Review of Immanuel Kant, Critique of Pure Reason, trans. Norman Kemp Smith, with a new introduction by Howard Caygill,
and Norman Kemp Smith,
A Commentary to Kant’s ‘Critique of Pure Reason’, with a new introduction by Sebastian Gardner

A version of this review appeared in The Times Higher Education Supplement, 28 May 2004

These books are a disgrace to publishing.

Immanuel Kant’s revolutionary first Critique is one of the world’s greatest philosophical works, but also one of the most difficult. A. J. Ayer understood it fully only once, when suffering from sunstroke, so what hope is there for the rest of us?

In Norman Kemp Smith’s words, the work is ‘an enquiry into the conditions, scope and limits of our knowledge’. Above all, perhaps, it is an account of the built-in mental blinkers that constrain us to see the world in terms of certain conceptual categories (principally those of space and time), and prevent us from knowing what lies beyond their purview.

Because Kemp Smith died in 1958, his work is still in copyright. Because his translation and commentary are classics, every serious student of Kant without German must use them, and Palgrave Macmillan are sitting on a monopoly. This brings with it certain responsibilities, shamefully neglected or mishandled in these reissues.

The first responsibility was to commission genuine introductions, not the almost laughably inappropriate (and, in the case of the Critique, woefully edited) ones we find here, which tell us more about Kemp Smith than about Kant. These are learned essays on secondary philosophical scholarship, a topic that should at most have been relegated to short, late, skippable subsections. As Kant himself, in his Preface, says about bad books, ‘The reader is not allowed to arrive sufficiently quickly at a conspectus of the whole.’ The ‘introductions’ assume considerable prior knowledge of the works they purport to introduce, and will only bore and confuse the newcomer to Kant. Howard Caygill’s introduction is defective even in its own terms, barely mentioning Kant’s key predecessor, David Hume, and ignoring his leading successor, Arthur Schopenhauer.

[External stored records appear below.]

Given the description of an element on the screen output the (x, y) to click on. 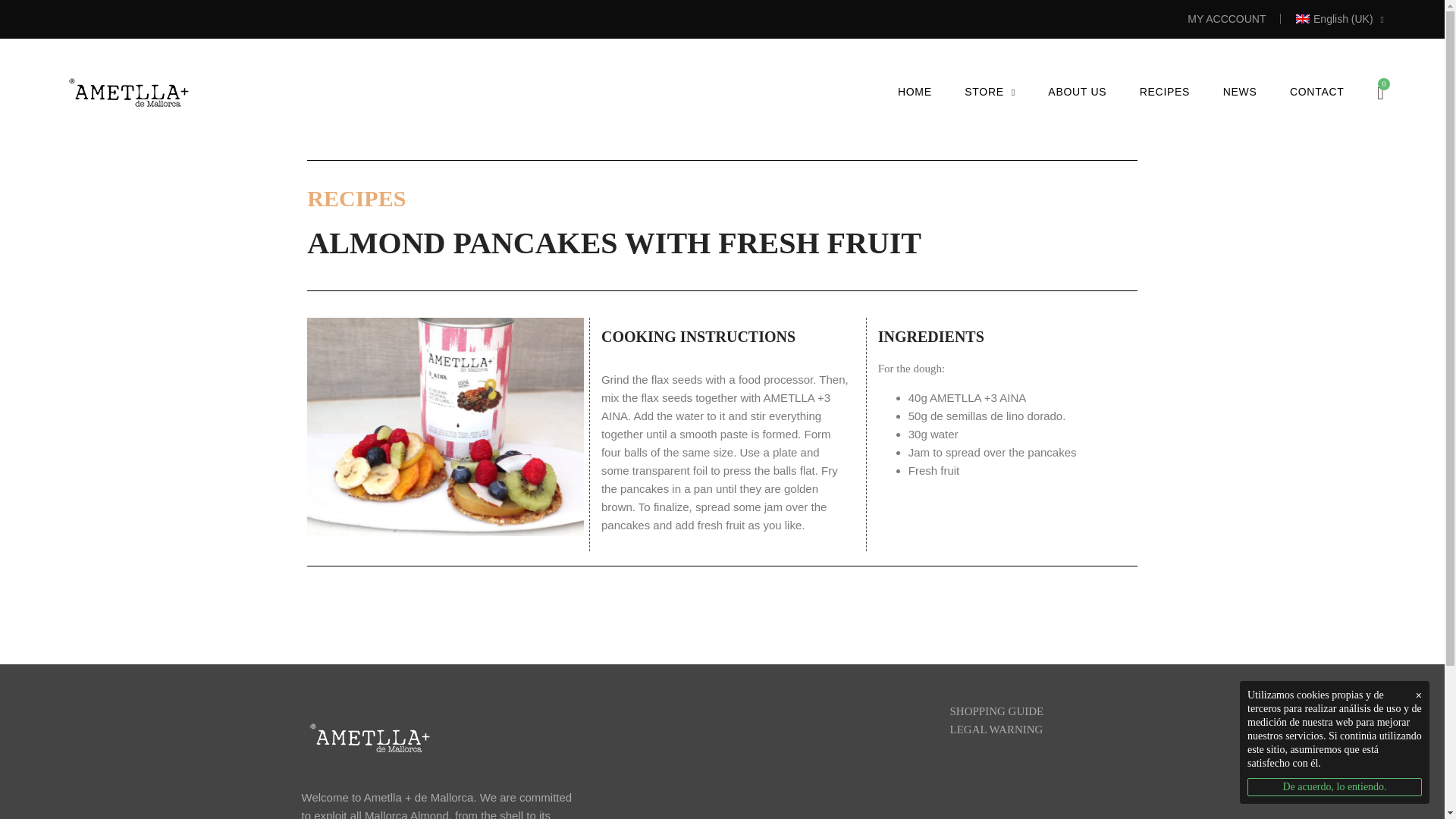
MY ACCCOUNT (1226, 19)
De acuerdo, lo entiendo. (1334, 787)
LEGAL WARNING (995, 729)
SHOPPING GUIDE (996, 711)
Given the description of an element on the screen output the (x, y) to click on. 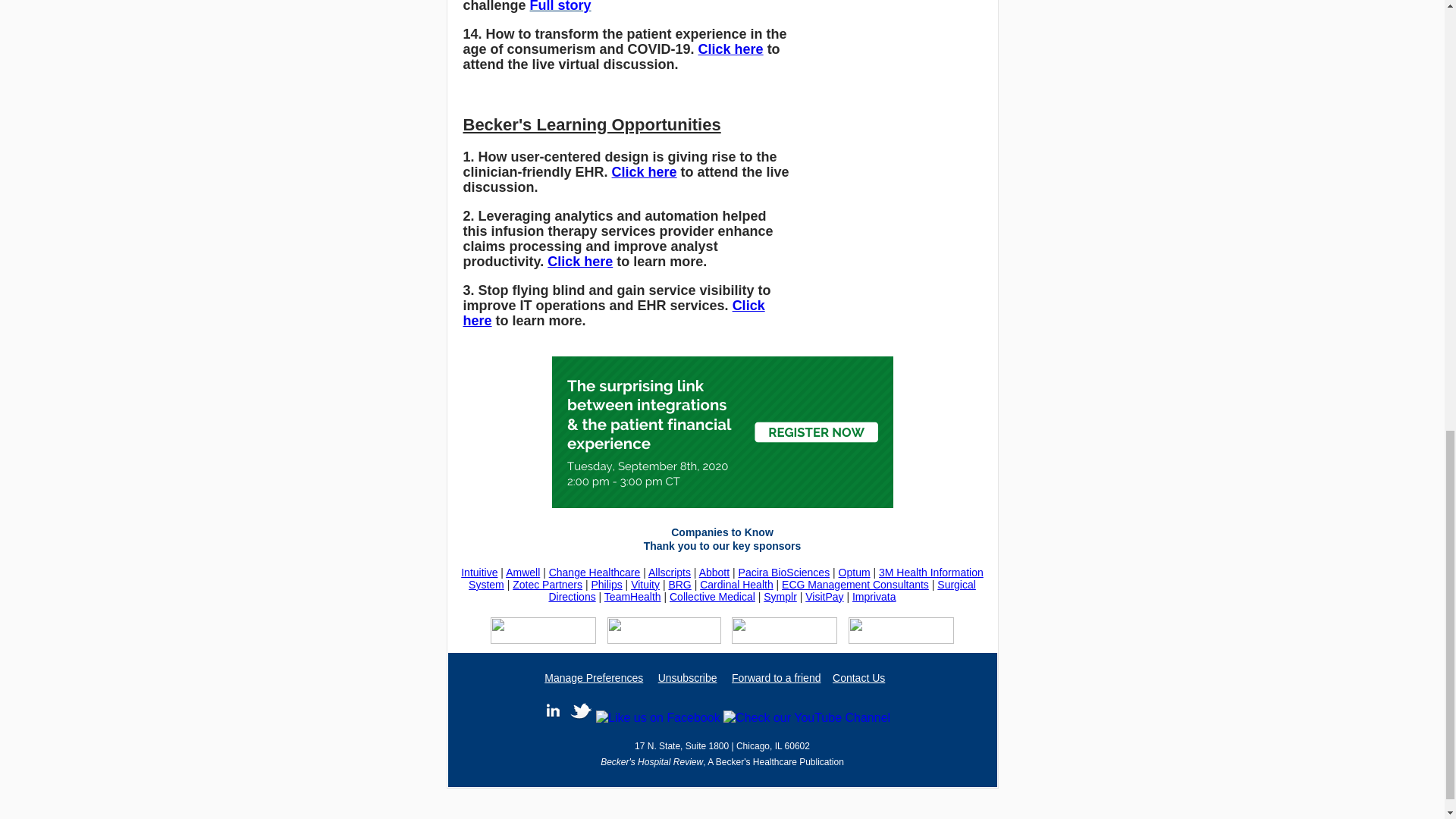
Like us on Facebook (806, 717)
Follow us on Twitter (580, 709)
Optum (854, 572)
Abbott (713, 572)
Click here (579, 261)
Like us on Facebook (657, 717)
Amwell (522, 572)
Full story (560, 6)
View our profile on LinkedIn (552, 709)
Click here (613, 313)
Click here (644, 171)
Intuitive (479, 572)
Click here (730, 48)
Pacira BioSciences (783, 572)
Change Healthcare (594, 572)
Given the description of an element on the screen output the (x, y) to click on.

The original editions are typographically rebarbative, having been set in the 1920s in a dated and off-putting style. After 75 and more years, they should have been reset to a more modern, user-friendly design. At the very least, the minimal trouble should have been taken of finding sharp copies to reproduce. The type in the overpriced Commentary is horribly blurred: either we are not being offered a first-generation copy, or the camera-work is culpably negligent. The original impression is greatly superior.

Moreover, Sebastian Gardner’s introduction is set in a typeface and to a measure that hideously fails to match the main text (nor are his notes at the foot of the page, as the other notes are). The numbering of the preliminary pages has changed, but a back-reference on p. 39 of the Critique is unaltered. The Commentary’s cover refers to a non-existent jacket, and its translator’s dedication is in the wrong place, making it look like the introducer’s. The one sentence written by the publisher (p. xxiv) is clumsily opaque. Neither blurb contains a single word about what Kant said.

These are perfect case-studies for a course on how not to reissue classic works as textbooks. Students, who have no choice, have been poorly served.